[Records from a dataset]
"""
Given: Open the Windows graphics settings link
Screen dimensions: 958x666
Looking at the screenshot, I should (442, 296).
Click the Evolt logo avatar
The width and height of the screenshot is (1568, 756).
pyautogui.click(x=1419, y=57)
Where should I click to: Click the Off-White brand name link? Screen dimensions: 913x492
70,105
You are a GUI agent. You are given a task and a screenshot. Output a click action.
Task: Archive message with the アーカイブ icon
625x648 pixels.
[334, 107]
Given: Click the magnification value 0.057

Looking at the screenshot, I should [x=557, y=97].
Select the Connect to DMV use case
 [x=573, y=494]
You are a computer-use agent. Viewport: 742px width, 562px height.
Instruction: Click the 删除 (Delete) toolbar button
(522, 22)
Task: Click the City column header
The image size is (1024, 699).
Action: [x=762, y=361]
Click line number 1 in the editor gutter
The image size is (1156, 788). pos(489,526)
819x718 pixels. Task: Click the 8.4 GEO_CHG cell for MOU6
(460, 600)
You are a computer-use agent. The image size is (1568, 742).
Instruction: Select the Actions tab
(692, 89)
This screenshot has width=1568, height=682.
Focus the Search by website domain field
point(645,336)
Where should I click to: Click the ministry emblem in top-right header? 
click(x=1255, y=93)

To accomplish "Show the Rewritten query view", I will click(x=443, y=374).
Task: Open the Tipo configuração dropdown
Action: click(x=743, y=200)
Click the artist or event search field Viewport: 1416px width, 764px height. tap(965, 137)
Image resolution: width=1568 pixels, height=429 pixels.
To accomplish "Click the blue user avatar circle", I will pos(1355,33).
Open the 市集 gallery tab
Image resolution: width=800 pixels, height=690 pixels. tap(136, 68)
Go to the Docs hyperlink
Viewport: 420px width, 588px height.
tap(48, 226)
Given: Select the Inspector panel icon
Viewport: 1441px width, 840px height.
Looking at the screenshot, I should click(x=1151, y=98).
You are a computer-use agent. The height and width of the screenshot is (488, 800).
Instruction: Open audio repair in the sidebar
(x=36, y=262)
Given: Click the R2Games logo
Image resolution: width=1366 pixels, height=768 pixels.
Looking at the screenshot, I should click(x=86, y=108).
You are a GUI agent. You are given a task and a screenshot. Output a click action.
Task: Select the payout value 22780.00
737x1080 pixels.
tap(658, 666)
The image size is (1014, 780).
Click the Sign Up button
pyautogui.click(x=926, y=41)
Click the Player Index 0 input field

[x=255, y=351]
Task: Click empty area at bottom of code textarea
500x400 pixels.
"""
→ **WORK TO COMPLETE**: Output the data above without altering a line.

→ **ANSWER AREA**:
Given: Open the Windows graphics settings link
Screen dimensions: 958x666
Looking at the screenshot, I should (442, 296).
Click the Evolt logo avatar
The width and height of the screenshot is (1568, 756).
pyautogui.click(x=1419, y=57)
Where should I click to: Click the Off-White brand name link? Screen dimensions: 913x492
70,105
You are a GUI agent. You are given a task and a screenshot. Output a click action.
Task: Archive message with the アーカイブ icon
625x648 pixels.
[334, 107]
Given: Click the magnification value 0.057

Looking at the screenshot, I should [x=557, y=97].
Select the Connect to DMV use case
 [x=573, y=494]
You are a computer-use agent. Viewport: 742px width, 562px height.
Instruction: Click the 删除 (Delete) toolbar button
(522, 22)
Task: Click the City column header
The image size is (1024, 699).
Action: [x=762, y=361]
Click line number 1 in the editor gutter
The image size is (1156, 788). pos(489,526)
819x718 pixels. Task: Click the 8.4 GEO_CHG cell for MOU6
(460, 600)
You are a computer-use agent. The image size is (1568, 742).
Instruction: Select the Actions tab
(692, 89)
This screenshot has width=1568, height=682.
Focus the Search by website domain field
point(645,336)
Where should I click to: Click the ministry emblem in top-right header? 
click(x=1255, y=93)

To accomplish "Show the Rewritten query view", I will click(x=443, y=374).
Task: Open the Tipo configuração dropdown
Action: click(x=743, y=200)
Click the artist or event search field Viewport: 1416px width, 764px height. tap(965, 137)
Image resolution: width=1568 pixels, height=429 pixels.
To accomplish "Click the blue user avatar circle", I will pos(1355,33).
Open the 市集 gallery tab
Image resolution: width=800 pixels, height=690 pixels. tap(136, 68)
Go to the Docs hyperlink
Viewport: 420px width, 588px height.
tap(48, 226)
Given: Select the Inspector panel icon
Viewport: 1441px width, 840px height.
Looking at the screenshot, I should click(x=1151, y=98).
You are a computer-use agent. The height and width of the screenshot is (488, 800).
Instruction: Open audio repair in the sidebar
(x=36, y=262)
Given: Click the R2Games logo
Image resolution: width=1366 pixels, height=768 pixels.
Looking at the screenshot, I should click(x=86, y=108).
You are a GUI agent. You are given a task and a screenshot. Output a click action.
Task: Select the payout value 22780.00
737x1080 pixels.
tap(658, 666)
The image size is (1014, 780).
Click the Sign Up button
pyautogui.click(x=926, y=41)
Click the Player Index 0 input field

[x=255, y=351]
Task: Click empty area at bottom of code textarea
500x400 pixels.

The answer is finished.